Pharmacogenetic Tests Results & Follow-Up

Interpreting pharmacogenetic test results is a collaborative process involving patients, clinicians, and sometimes pharmacists or genetic counselors. Results can directly influence medication choices, but also require careful communication and ongoing follow-up to ensure the best outcomes.

Table 3: Pharmacogenetic Test Result Categories and Clinical Actions

How Are Results Reported and Interpreted?

• Standardized Terminology:
  Results are described using uniform terms for allele function (e.g., “normal function,” “decreased function,” “no function”) and predicted phenotype (“ultrarapid,” “normal,” “intermediate,” “poor metabolizer”) 9.
• Clinical Actionability:
  An “actionable” result means there is a clear guideline recommending a change to standard care—such as a different drug, altered dose, or additional monitoring 1, 3, 9.

Impact on Patient Care

• Medication Changes:
  Patients with actionable variants may have their medication switched or the dose adjusted. For example, a poor metabolizer for CYP2C19 may receive an alternative to clopidogrel, or a HLA-B58:01* carrier may avoid allopurinol due to risk of severe reactions 1, 2, 12.
• Improved Outcomes:
  Studies show that following pharmacogenetic recommendations leads to higher rates of treatment success and fewer adverse reactions, especially in psychiatry and cardiology 1, 10, 12.
• Patient Experience:
  Most patients find pharmacogenetic testing useful and are willing to undergo it again. However, clear communication between healthcare providers and patients is essential to ensure understanding and appropriate use of results 11.

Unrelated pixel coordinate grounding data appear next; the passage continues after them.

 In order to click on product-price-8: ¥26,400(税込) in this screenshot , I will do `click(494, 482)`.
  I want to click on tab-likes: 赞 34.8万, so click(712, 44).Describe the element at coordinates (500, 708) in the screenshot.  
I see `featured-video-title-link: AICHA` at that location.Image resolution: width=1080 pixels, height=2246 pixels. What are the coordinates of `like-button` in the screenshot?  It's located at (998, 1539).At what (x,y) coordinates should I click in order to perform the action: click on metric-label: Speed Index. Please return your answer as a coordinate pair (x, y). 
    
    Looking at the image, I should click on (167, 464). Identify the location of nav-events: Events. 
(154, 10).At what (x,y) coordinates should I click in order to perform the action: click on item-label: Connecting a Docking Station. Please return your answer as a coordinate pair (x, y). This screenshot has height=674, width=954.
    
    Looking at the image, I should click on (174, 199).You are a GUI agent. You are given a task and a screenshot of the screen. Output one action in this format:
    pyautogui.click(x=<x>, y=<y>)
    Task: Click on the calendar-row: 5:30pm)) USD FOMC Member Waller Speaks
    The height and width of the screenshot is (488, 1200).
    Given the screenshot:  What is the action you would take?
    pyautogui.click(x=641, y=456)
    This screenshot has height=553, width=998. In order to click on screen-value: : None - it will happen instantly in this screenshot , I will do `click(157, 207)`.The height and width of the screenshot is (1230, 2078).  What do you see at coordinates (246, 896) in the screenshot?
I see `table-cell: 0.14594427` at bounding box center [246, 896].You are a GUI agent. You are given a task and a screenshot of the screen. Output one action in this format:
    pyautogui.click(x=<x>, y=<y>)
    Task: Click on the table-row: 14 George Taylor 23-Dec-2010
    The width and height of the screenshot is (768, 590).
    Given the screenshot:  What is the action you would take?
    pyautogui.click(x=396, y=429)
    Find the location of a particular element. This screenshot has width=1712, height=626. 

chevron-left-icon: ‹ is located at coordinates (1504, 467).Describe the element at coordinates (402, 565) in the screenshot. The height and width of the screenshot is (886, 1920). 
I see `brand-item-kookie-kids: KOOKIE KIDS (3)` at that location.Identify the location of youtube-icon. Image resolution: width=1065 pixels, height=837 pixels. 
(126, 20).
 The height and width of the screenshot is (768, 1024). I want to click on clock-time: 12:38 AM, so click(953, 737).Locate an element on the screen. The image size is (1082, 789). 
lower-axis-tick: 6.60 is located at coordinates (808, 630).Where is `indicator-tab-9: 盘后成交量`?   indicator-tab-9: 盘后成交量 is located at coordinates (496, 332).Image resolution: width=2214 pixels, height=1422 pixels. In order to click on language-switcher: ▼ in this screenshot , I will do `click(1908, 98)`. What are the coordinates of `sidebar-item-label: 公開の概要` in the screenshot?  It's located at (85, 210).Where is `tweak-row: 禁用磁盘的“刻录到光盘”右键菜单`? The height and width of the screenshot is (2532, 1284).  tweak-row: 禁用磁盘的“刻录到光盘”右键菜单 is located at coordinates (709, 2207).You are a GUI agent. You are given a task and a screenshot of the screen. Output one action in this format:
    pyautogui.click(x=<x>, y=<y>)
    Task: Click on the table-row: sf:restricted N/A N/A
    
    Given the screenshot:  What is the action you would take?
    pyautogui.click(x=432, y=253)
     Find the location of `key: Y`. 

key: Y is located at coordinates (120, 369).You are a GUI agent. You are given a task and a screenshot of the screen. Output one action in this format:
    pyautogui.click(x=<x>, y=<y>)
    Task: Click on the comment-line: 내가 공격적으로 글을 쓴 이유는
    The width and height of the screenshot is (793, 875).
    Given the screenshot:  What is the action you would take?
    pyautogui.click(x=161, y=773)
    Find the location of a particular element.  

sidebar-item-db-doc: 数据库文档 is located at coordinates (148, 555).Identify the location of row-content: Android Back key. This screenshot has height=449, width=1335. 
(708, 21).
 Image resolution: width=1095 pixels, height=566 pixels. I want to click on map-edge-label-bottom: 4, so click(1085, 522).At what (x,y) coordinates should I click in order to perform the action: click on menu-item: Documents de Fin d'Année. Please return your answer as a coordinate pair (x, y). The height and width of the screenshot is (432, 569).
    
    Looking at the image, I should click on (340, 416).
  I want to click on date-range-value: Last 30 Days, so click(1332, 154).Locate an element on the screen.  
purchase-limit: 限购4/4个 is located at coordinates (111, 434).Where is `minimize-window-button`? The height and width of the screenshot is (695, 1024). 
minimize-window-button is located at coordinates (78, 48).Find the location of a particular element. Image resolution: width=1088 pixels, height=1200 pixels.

Communication and Follow-Up

• Provider-Patient Discussion:
  Results should be discussed with patients, explaining what the findings mean and how they affect treatment. This step is critical for shared decision-making and medication adherence 11.
• Ongoing Monitoring:
  Even with genetic guidance, patients require follow-up to monitor for unexpected side effects or changes in drug response. Not all genetic effects are fully understood, and other factors (age, health status, other medications) also play a role 1, 4, 5.
• Integration into Medical Records:
  Storing pharmacogenetic data in electronic health records ensures the information is available for future prescribing decisions 9, 4.

Challenges and the Path Forward

• Standardization and Quality Control:
  Consistency in reporting and interpretation across labs and healthcare systems is key for broader adoption 6, 9.
• Clinical Utility for All Drugs:
  While evidence is robust for some drugs, further research is needed for others before widespread testing is justified 2, 7, 12.
• Healthcare System Integration:
  Interdisciplinary collaboration—including pharmacists, genetic counselors, and clinical decision support tools—enhances the utility of pharmacogenetic testing 5.

Conclusion

Pharmacogenetic testing is a powerful tool for making medication safer and more effective. As the evidence base grows and access expands, its role in routine care will likely increase—especially for high-risk drugs and patients with complex medication needs.

Key points:

• Pharmacogenetic tests aim to reduce adverse drug reactions, improve drug efficacy, personalize dosing, and support cost-effective healthcare 1, 2, 3, 5, 12.
• Testing options range from single-gene assays to comprehensive panels, with growing inclusion of key genes relevant to multiple medications 1, 3, 5, 6.
• Actionable results can lead to medication changes guided by clear clinical guidelines, improving patient outcomes and satisfaction 1, 10, 11, 12.
• Effective use of pharmacogenetic testing relies on standardized reporting, provider-patient communication, and integration into healthcare systems 6, 9, 11.
• Ongoing research and collaboration are needed to expand evidence and ensure equitable access to testing for all who might benefit 2, 4, 5, 7.

Pharmacogenetic testing is not just about the science of DNA—it’s about delivering the right medicine to the right person at the right time. As this field continues to evolve, it holds great promise for the future of personalized medicine.